# great in everyway but the one that counts



## Ireland (Dec 9, 2011)

Don't know where to start.

My husband and I have been together 16 years and have been married for nearly 9 years. We have 2 great girls aged 5 & 2.

I have to say his a FANTASTIC dad. He comes home from work and I'm off the clock so to speak. He comes in at 5pm and I dont have to do a thing with the children. He will play with them, do our eldest's homework and get them ready for bed. He will sing them lullabies and if they wake at night he will get up and send them right back to sleep. On weekends I would never have to change a nappy!!

Great I hear all say, great I have been saying myself for so long, however Great Dad, awful husband.

Before we ever had children I always have had to crave his attention.

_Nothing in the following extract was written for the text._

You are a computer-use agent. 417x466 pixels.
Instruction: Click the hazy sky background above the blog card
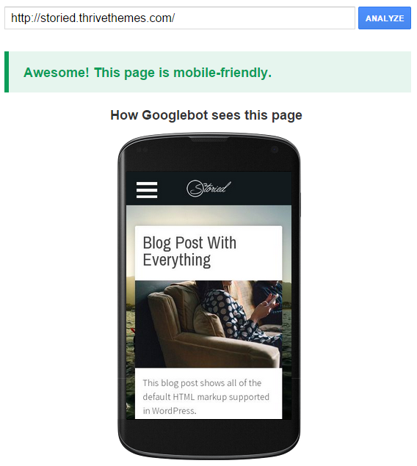209,215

It rae that we go out with mates etc or even on a date night (even before the kids). I love to cook so would make a restaurant style 3 course dinner at least 3 times a month so we could have "quality time" however I can always see his hearts not in it as all he wants to do is play his computer games. We have the odd DVD nights always suggested by me and he goes along with it 50% of teh time but again his hearts not in it. He doesn't go out to bars however the odd time he plays poker with his buddies however his big thing is playing computer games.

He works in computers and for a very long period of time he was a developer (along with about 90 others on his team) developed big title computers games so I know its his thing but why once the kids are asleep all he wants to do is play these games. Its very rare he would buy me a present and I'm not talking spontaneously I'm talking at Xmas or my birthday. Now he will clean the House with me and all to that but what Im talking about is being there as a partner ... someone who loves you and you feel like they want to be with you. We rarely row but when we do its always the same argument ... I know he loves me but he never shows me. We have had this row for 11 years at least once a year. I met him when I was 18 and this may sounded big headed but everyone right down to my elderly grandmother asked me what I was doing with him. At the time he was weedy and unattractive. At the time I was modelling and in my youth and even now am still quite attractive. His very small for a man (or oven a woman) and I am at least 7 inches taller than him. I am never without offers and he himself would say I turn allot of heads when we go out. I know the sounds like I'm big headed but I'm not. Looks have never and will never come into it with me. My husband was never the most desirable but to me when I first got to know him Brad Pitt didn't have a thing on him !! My husband has and still has the most beautiful personality and that's what counts. As they say looks are only skin deep.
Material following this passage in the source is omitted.